Re: Urgent: RDP Bandwidth Requirements and Usage Scenarios
Yes, bandwidth varies. Running an ERP report on the server
will affect the bandwidth used, how much depends on the
report, what it contains (graphics or text, as one example)
and how it is rendered (is it rendered using standard fonts or
is all of the text rendered as a large bitmap).

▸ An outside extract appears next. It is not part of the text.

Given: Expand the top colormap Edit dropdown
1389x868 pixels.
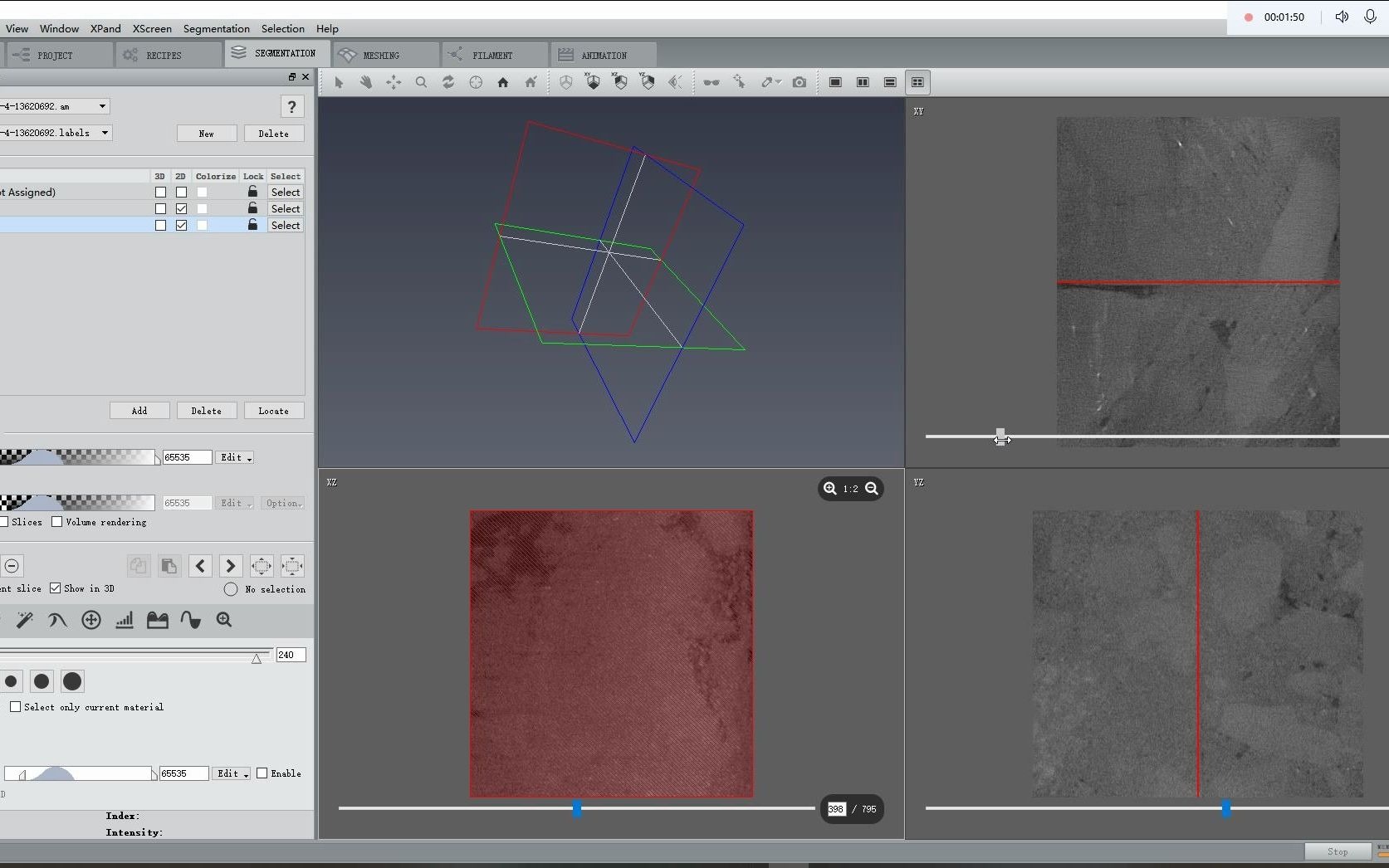Looking at the screenshot, I should pos(236,457).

Here are *some* of the factors that affect bandwidth usage:
- Color depth of session
- Resolution of session
- Print job size and frequency
- Print drivers used
- Number of printers
- How often printer settings are changed by the user
- Applications being used and how they are used
- Audio redirection, amount used
- Drive redirection, size of files transferred, browsing of drives
- Copying data to/from clipboard, frequency and size
- Serial and LPT Port redirection, amount of data transferred
- Smart card redirection
- Plug and play device redirection
- Third-party virtual channel applications
- Keepalive setting
- Licensing mode
- Fonts used and whether they exist on client device
- Persistent bitmap cache setting on client
- Wallpaper, themes, menu animations, desktop composition, font
smoothing, window drag setting
- Speed of user typing, mouse movements, etc.

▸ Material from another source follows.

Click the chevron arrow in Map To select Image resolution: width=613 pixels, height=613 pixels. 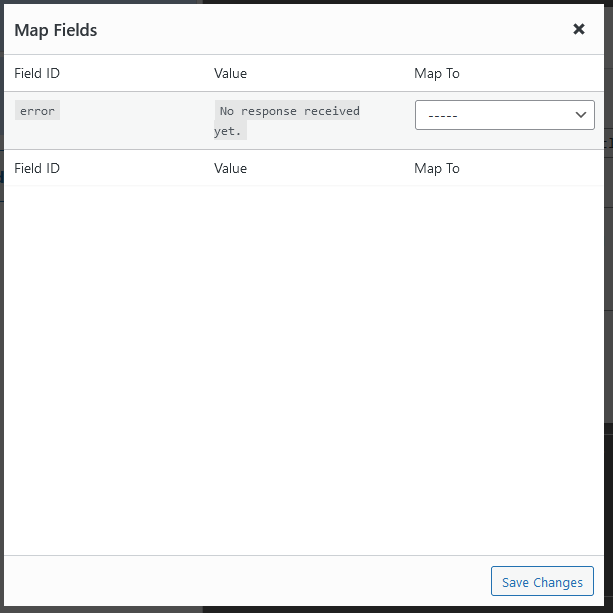tap(580, 115)
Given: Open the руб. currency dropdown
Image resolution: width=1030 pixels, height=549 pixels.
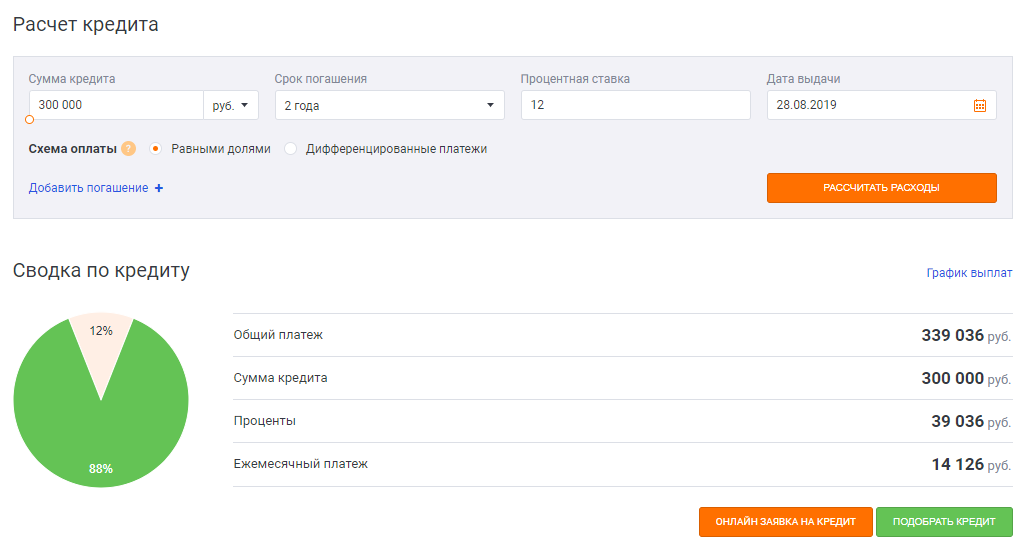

- Percentage of users that are actively working in their session
during a given period of time
- Network latency, bottlenecks, errors, etc. For example, if all of
the clients are connecting via dialup this will put a cap on bandwidth
usage, or another example if there are unreliable connections this
will cause increased bandwidth due to retransmissions
You can use Network Monitor (netmon) to measure bandwidth.
You can install it on your server through add/remove windows
components or download the newest version. The latest version is
much nicer, however, the instructions below are written for the old
version so you will need to make adjustments if you choose the
new one.
Before starting the capture:
- Choose Capture-->Buffer settings and increase the buffer size,
for example, 256 Megs.
- Choose Capture-->Trigger, check Buffer space, 100%, and Stop Capture.

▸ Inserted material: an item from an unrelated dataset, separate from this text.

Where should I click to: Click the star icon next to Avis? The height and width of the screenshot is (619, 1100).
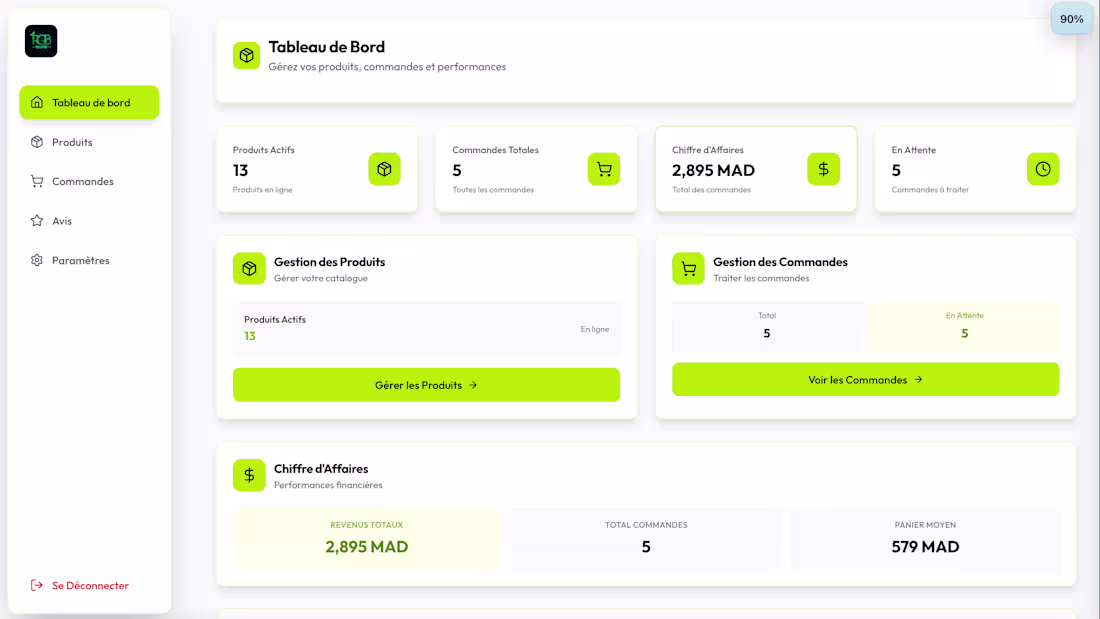click(38, 221)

- Choose Capture-->Filter, Create two pattern matches, connected by
an Or condition. One for offset of 0x22 with a pattern of 0d3d and
a second one with an offset of 0x24 with a pattern of 0d3d
Effectively what the above pattern match does is say to only capture
data with a source or destination port of 3389 (default for RDP)
- Click the start capture button, do a quick check of the Captured
Statistics section (the numbers should be increasing), and then
minimize netmon. You want to minimize netmon because the
updating of its display will generate rdp traffic thus skewing the
numbers.
Check back later to view your results. Netmon will stop capturing
automatically when it has captured approximately 256 Megs of
RDP traffic. You can look at the elapsed time, captured frames,
captured bytes, and calculate bandwidth statistics from this.
If you like you can adjust your filtering so that you only capture
packets from certain ip addresses.
-TP
benxxv via WinServerKB.com wrote:
> Hi !!
>
> Sorry for reposting the same question.
>
> what is the maximum bandwidth used by an RDP Session ? What are all
> factors play in that ?
>
> How do I measure exactly how much bandwidth is used per rdp session ?
> Any tools for measuring the bandwidth used by an RDP session ?
>
> Does the bandwidth usage varies during a session ? I know printing
> etc. does use more bandwidth, but, say we run few ERP reports on the
> server and during the display of that report at the client end does
> the RDP session bandwidth usage goes up ?
>
> Regards.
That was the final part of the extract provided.